**** TASK INPUTS ****

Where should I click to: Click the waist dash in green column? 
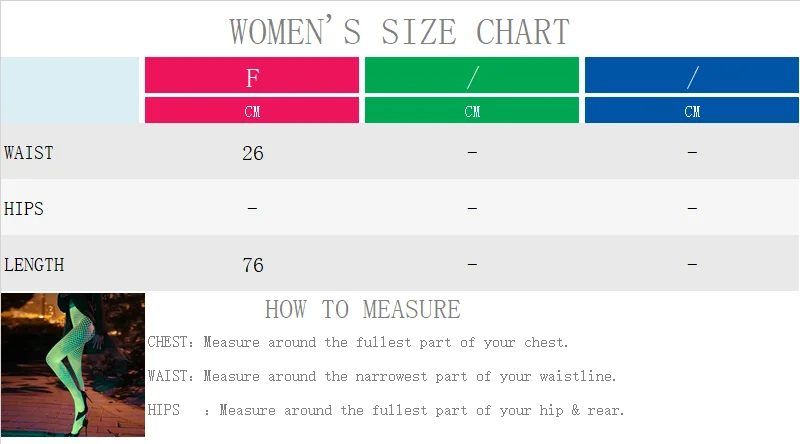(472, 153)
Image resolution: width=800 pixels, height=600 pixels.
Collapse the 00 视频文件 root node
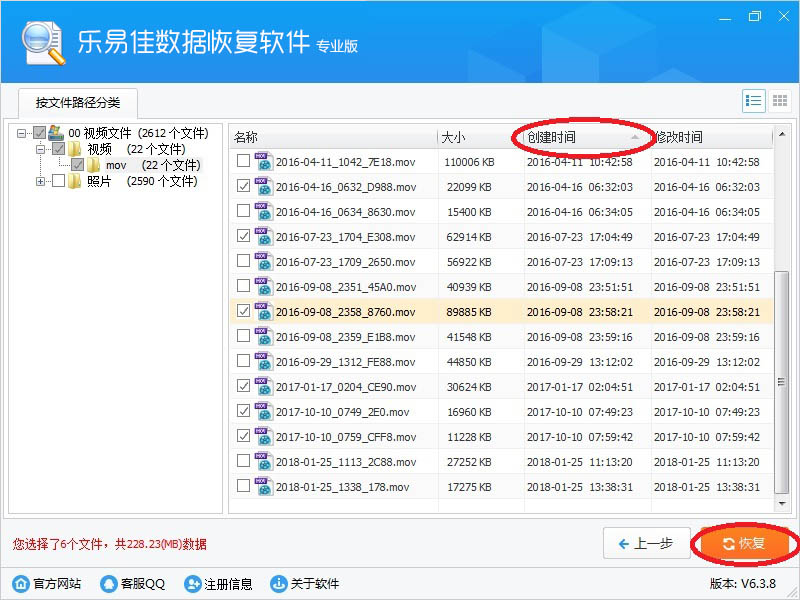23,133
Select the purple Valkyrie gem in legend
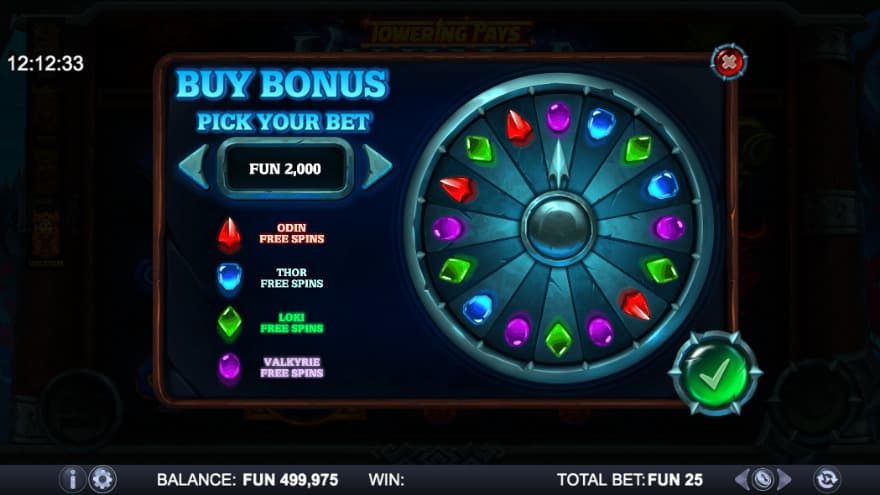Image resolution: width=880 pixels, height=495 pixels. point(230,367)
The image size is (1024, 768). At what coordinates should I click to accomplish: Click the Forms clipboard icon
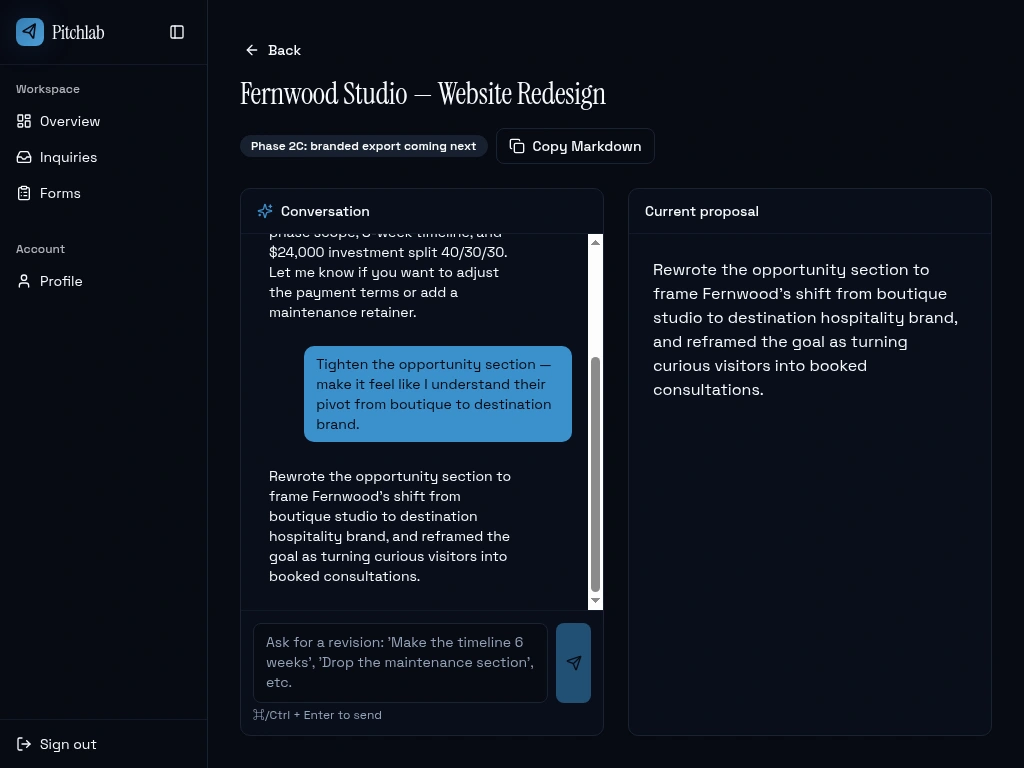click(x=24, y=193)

****

- [TASK GOAL]
Repeat the full listing above without altering a word, and skip the pictures.

- [OUTPUT]
Where should I click to: Click the waist dash in green column? 
(472, 153)
Image resolution: width=800 pixels, height=600 pixels.
Collapse the 00 视频文件 root node
23,133
Select the purple Valkyrie gem in legend
Image resolution: width=880 pixels, height=495 pixels. point(230,367)
The image size is (1024, 768). At what coordinates should I click to accomplish: Click the Forms clipboard icon
click(x=24, y=193)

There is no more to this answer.